Written instruction: Echo back the lines between the one containing "How do I perform: Click" and the one containing "point(831,209)", inclusive, without any change.

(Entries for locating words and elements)

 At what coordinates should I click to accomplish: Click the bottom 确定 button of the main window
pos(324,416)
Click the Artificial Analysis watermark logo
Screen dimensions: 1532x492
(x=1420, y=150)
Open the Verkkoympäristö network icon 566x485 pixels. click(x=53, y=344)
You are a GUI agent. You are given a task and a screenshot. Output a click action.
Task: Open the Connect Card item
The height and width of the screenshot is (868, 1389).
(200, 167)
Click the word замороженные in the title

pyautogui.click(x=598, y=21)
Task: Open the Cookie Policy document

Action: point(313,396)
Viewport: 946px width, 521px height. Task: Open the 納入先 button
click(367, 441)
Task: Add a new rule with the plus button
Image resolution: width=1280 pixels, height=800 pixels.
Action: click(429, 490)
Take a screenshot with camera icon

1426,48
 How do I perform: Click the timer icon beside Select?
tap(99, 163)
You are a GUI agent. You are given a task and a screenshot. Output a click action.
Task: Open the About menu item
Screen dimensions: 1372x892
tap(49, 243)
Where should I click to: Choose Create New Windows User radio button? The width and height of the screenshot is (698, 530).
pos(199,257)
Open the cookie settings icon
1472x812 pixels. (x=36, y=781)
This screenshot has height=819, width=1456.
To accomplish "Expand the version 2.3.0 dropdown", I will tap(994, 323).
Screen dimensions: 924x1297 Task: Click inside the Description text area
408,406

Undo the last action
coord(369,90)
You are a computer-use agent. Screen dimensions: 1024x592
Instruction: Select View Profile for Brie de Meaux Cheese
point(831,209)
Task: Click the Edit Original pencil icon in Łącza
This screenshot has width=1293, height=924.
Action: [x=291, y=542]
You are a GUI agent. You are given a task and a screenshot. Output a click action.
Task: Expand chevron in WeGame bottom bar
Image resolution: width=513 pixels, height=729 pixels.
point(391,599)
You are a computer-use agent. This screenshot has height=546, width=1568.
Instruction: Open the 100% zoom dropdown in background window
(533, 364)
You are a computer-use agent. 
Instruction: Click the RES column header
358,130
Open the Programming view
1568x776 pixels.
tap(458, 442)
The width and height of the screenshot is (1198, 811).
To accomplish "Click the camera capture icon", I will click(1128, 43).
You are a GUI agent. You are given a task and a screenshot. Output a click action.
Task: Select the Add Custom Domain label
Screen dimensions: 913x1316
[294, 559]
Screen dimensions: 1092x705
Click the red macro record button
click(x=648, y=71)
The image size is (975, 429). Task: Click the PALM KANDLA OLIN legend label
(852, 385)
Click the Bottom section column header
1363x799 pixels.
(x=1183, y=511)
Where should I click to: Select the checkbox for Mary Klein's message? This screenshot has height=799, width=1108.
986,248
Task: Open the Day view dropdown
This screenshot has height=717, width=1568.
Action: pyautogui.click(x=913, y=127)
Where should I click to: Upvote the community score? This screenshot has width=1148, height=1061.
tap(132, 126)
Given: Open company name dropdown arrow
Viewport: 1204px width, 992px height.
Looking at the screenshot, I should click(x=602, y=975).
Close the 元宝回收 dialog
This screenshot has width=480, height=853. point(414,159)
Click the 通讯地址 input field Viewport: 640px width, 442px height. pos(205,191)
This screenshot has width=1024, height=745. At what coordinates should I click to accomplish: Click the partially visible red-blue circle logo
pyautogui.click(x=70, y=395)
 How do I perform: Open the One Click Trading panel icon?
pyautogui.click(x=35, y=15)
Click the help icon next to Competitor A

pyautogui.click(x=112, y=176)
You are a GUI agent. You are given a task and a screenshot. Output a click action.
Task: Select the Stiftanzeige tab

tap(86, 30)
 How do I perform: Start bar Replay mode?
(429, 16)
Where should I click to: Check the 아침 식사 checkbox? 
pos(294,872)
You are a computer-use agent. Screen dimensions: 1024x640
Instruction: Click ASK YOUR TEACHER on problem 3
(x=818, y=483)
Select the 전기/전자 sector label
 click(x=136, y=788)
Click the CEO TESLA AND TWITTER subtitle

Solution for this exercise:
 How do I perform: Click the timer icon beside Select?
tap(99, 163)
You are a GUI agent. You are given a task and a screenshot. Output a click action.
Task: Open the About menu item
Screen dimensions: 1372x892
tap(49, 243)
Where should I click to: Choose Create New Windows User radio button? The width and height of the screenshot is (698, 530).
pos(199,257)
Open the cookie settings icon
1472x812 pixels. (x=36, y=781)
This screenshot has height=819, width=1456.
To accomplish "Expand the version 2.3.0 dropdown", I will tap(994, 323).
Screen dimensions: 924x1297 Task: Click inside the Description text area
408,406

Undo the last action
coord(369,90)
You are a computer-use agent. Screen dimensions: 1024x592
Instruction: Select View Profile for Brie de Meaux Cheese
point(831,209)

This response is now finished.